- Location: Peru Ancash Region
- Coordinates: 9°29′17″S 77°14′51″W﻿ / ﻿9.48806°S 77.24750°W
- Max. length: 180 m (590 ft)
- Max. width: 120 m (390 ft)
- Surface elevation: 4,190 m (13,750 ft)

= Hatun Jacacocha =

Lake in Peru

Hatun Jacacocha or Hatunjacacocha (possibly from Quechua hatun big, qaqa rock, qucha lake, "big rock lake") is a lake in Peru located in the Ancash Region, Huari Province, Huantar District. It is situated at a height of 4190 m, about 180 m long and 120 m at its widest point.

Close to Hatun Jacacocha there is a smaller lake named Ichic Jacacocha (possibly from Quechua Ichik Qaqaqucha, ichik little, "little rock lake"). It is situated in the same valley at , south-east of Hatun Jacacocha. Both lakes are connected by a stream which flows to the Carhuazcancha valley (Qarwakancha) in the north. Ichic Jacacocha is situated at a height of 4280 m, about 60 m long and 20 m at its widest point.

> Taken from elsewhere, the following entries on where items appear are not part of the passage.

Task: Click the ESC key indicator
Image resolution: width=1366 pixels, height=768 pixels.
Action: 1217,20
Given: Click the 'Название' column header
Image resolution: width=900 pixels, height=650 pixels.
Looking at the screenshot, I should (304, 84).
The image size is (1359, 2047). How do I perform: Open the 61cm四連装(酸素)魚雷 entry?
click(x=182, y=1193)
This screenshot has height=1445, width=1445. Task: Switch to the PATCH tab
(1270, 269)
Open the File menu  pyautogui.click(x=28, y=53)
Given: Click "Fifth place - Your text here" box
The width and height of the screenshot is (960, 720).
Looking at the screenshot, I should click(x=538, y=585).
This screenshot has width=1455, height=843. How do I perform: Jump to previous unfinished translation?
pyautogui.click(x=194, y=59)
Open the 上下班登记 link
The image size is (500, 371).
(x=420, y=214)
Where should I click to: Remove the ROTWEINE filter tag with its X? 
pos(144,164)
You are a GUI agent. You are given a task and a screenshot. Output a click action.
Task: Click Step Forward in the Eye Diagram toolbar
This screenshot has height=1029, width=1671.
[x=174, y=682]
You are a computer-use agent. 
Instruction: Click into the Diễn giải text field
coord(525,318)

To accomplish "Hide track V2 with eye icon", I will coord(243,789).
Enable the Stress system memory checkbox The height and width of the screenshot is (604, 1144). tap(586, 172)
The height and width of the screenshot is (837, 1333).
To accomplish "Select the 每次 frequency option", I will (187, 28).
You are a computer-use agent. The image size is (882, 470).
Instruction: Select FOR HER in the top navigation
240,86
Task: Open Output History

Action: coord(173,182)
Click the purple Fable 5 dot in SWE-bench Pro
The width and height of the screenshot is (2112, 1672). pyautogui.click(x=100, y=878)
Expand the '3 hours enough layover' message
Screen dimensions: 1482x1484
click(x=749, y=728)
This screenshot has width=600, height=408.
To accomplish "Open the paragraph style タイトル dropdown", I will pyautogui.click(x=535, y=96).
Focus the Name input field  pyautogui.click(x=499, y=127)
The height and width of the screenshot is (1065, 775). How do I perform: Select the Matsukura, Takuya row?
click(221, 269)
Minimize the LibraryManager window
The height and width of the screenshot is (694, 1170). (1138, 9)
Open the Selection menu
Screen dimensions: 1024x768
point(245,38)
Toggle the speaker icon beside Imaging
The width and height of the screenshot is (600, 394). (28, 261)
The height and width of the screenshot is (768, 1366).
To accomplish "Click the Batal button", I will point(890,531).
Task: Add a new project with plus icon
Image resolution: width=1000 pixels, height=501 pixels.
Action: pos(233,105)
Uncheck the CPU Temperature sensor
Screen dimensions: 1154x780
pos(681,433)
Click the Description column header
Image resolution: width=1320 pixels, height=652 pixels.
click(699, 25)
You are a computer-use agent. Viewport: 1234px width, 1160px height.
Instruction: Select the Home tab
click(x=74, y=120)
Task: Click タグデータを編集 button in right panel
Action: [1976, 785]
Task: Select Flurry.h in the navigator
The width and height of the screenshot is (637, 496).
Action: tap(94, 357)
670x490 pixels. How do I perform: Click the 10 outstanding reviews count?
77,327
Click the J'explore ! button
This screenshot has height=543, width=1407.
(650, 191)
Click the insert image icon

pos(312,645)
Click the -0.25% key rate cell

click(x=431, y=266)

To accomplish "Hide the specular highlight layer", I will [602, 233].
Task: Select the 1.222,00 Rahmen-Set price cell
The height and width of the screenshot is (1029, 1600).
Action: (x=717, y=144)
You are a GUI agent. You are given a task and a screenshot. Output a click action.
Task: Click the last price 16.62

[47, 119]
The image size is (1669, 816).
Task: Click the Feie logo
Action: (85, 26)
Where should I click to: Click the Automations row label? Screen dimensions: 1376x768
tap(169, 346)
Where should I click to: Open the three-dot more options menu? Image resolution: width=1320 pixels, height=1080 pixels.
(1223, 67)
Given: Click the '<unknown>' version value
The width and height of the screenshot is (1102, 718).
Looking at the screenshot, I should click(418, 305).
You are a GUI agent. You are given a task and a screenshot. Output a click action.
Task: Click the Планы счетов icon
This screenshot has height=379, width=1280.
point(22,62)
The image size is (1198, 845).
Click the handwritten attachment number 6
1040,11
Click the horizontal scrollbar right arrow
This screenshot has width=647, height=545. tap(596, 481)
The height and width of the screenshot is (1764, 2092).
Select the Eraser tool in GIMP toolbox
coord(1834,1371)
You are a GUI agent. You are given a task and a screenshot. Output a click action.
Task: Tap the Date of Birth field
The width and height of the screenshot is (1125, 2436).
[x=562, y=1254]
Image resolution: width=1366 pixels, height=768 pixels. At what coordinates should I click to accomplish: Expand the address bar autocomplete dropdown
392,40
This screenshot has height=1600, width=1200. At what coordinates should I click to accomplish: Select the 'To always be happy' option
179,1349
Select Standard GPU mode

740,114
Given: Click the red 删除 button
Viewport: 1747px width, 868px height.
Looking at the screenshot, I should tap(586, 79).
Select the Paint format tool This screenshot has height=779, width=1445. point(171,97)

Both lakes lie in the Huascarán National Park. They are surrounded by qiwuña (Polylepis) and ichhu (Stipa ichu). Plants like kiswar (Buddleja incana), champa estrella (Plantago rigida) and purwa (or qaqapa pisqun) (Lycopodium crassum) grow at Hatun Jacacocha and there are trouts in the lake.

At the shore of Ichic Jacacocha you find lliqllish qura (Werneria nubigena), ankush (Senecio canescens) and wiqlla (Tillandsia fendleri). This is also a place to watch birds like the plain-tailed warbling finch (Poospiza alticola) and the cinereous conebill (Conirostrum cinereum).